Durante boa parte da história do homem, ele viveu cansado pela busca da salvação de sua alma. Essa foi a preocupação preponderante em eras e eras. “O que devo fazer para ser salvo?”, a pergunta que o jovem rico fez a Jesus, era mais repetida que o “de onde viemos e para onde vamos?” Não à toa as mais destacadas personagens de boa parte dessas sociedades eram aqueles que detinham a resposta a essa pergunta: os sacerdotes.

Agora, contudo, que vivemos a quilômetros da horta e do pomar mais próximos, que encontrar o básico e aquilo que nós consideramos ser básico - e que não é - custa muito esforço, requer atenção a uma infinidade de coisas acontecendo ao mesmo tempo, em velocidade frenética, agora que sobreviver requer uma longa caminhada para longe das coisas da alma e das preocupações com a eternidade, o cansaço é epidêmico e mil vezes mais venenoso, porque não tem o consolo da esperança que a preocupação com a eternidade dá. Fomos longe de Deus e estamos estafados – este poderia ser o resumo do raio-X do nosso século.

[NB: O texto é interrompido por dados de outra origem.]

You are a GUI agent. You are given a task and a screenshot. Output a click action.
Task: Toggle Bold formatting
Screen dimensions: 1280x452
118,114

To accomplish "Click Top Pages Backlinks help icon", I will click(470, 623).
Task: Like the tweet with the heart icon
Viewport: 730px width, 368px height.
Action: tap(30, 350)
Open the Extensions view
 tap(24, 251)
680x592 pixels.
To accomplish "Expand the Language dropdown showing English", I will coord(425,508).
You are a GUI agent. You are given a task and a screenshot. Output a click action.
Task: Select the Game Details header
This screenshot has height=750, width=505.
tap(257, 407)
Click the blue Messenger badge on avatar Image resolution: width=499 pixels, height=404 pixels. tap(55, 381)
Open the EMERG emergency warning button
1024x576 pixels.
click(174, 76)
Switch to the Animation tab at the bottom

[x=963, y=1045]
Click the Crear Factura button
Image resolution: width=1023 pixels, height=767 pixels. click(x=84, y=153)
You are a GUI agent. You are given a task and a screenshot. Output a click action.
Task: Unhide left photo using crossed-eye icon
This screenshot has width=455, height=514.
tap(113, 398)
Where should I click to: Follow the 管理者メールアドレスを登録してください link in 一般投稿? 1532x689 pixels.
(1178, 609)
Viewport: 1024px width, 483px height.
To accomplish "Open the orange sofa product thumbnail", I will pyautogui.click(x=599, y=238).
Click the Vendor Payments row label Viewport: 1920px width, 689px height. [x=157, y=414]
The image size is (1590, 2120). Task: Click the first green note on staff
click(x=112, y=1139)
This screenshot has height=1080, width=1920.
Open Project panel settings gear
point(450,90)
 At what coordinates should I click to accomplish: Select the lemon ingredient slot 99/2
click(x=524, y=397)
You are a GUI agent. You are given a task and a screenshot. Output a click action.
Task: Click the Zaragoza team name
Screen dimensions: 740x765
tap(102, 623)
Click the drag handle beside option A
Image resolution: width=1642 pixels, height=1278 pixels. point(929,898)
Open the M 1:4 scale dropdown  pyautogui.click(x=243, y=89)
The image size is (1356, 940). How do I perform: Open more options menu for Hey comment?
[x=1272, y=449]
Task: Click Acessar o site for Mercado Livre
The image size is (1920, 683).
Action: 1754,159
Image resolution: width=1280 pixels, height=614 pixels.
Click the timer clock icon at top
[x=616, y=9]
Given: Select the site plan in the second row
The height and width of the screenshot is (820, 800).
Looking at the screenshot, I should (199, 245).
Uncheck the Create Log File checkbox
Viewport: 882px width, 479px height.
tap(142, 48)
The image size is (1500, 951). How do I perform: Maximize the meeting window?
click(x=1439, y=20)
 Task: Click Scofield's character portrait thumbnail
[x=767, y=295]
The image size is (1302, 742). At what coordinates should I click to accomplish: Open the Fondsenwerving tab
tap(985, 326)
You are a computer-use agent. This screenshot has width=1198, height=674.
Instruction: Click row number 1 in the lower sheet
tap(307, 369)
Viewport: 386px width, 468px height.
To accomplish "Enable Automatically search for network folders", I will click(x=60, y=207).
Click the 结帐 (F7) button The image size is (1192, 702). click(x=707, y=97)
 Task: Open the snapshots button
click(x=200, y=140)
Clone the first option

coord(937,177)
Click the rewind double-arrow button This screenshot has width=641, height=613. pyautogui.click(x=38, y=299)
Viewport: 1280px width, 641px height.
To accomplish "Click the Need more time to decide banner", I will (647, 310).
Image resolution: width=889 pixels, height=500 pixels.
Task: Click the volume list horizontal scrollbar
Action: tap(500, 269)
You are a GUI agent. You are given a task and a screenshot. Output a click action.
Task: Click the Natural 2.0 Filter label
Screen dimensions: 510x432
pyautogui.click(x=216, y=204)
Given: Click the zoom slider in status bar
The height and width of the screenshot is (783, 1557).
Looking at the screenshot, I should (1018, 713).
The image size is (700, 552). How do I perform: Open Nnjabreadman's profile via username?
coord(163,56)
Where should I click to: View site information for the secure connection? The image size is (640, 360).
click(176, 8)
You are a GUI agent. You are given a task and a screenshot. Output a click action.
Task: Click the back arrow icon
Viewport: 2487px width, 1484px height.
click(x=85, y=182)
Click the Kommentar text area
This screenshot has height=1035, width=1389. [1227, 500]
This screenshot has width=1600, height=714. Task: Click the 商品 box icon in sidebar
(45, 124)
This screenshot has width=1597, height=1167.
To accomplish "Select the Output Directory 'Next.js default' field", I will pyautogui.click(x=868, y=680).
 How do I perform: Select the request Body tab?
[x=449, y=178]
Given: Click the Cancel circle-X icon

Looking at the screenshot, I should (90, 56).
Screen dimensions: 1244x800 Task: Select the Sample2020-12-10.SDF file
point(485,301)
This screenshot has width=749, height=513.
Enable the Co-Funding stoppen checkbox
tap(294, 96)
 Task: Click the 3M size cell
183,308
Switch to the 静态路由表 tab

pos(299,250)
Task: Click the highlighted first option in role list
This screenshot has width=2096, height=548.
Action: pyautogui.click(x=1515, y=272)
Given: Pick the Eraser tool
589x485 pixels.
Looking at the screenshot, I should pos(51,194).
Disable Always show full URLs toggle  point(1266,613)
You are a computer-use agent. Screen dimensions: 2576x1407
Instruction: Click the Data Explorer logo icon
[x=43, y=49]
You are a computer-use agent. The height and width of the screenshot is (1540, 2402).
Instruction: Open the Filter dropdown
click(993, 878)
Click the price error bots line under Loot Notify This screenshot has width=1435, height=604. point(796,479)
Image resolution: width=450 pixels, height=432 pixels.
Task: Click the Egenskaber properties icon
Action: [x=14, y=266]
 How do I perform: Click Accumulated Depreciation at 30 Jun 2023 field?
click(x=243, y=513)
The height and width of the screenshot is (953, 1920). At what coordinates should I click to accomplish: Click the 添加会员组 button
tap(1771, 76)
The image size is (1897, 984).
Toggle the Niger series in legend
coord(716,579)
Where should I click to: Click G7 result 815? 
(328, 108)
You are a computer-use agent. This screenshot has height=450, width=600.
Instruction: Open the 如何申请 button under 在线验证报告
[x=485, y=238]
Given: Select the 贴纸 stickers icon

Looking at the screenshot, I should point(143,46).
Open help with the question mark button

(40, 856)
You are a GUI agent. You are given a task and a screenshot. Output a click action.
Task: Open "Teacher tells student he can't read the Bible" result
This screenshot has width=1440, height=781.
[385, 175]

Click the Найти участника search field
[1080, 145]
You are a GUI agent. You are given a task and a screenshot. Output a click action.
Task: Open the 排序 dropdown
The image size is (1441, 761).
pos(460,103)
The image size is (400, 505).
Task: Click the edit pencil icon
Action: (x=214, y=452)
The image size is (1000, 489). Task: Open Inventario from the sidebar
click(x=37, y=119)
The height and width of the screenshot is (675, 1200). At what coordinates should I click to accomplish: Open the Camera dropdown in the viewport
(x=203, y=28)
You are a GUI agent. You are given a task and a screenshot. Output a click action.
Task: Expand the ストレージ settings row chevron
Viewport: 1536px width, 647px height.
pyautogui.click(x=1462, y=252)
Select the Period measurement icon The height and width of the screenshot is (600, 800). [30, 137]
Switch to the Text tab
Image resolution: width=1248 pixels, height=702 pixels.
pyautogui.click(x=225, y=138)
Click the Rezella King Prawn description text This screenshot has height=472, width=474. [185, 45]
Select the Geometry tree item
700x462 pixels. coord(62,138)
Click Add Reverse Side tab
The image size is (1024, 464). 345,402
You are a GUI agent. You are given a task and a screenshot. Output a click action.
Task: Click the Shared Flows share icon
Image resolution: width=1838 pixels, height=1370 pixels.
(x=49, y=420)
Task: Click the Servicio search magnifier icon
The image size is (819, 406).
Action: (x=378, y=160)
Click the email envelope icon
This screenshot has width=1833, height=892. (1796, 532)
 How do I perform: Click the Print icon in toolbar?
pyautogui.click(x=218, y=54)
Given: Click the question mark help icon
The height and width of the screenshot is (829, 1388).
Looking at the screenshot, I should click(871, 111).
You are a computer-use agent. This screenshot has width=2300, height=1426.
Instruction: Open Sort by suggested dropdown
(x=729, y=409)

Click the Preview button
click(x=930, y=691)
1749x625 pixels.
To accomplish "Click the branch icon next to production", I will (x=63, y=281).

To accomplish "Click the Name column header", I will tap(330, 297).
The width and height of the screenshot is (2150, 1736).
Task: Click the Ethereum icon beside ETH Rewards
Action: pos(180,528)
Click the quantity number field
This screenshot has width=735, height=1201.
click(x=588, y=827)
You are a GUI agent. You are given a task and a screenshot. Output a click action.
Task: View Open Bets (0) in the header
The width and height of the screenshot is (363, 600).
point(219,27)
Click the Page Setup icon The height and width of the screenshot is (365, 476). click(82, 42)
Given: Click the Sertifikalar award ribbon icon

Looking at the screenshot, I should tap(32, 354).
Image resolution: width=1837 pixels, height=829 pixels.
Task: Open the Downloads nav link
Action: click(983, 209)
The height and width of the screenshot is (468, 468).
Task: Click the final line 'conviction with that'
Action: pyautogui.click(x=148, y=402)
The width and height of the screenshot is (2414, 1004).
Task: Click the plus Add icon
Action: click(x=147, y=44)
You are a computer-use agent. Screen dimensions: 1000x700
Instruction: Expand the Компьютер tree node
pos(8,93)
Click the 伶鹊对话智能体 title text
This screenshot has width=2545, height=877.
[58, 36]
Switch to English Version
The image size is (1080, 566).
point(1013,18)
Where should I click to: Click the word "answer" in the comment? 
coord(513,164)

Mas olhem a resposta-convite que achei. “Pois assim diz o Senhor Deus, o Santo de Israel: Voltando e descansando, sereis salvos; no sossego e na confiança estará a vossa força” (Isaías 30:15).

A salvação é uma volta e um descanso. Não precisamos de mais nada além disso.

* * * * * * * * *
Abro este blog para nele desaguar minhas pequenas reflexões sobre as coisas que nos bastam, que, tendo, não precisamos de mais nada. As coisas essenciais, portanto.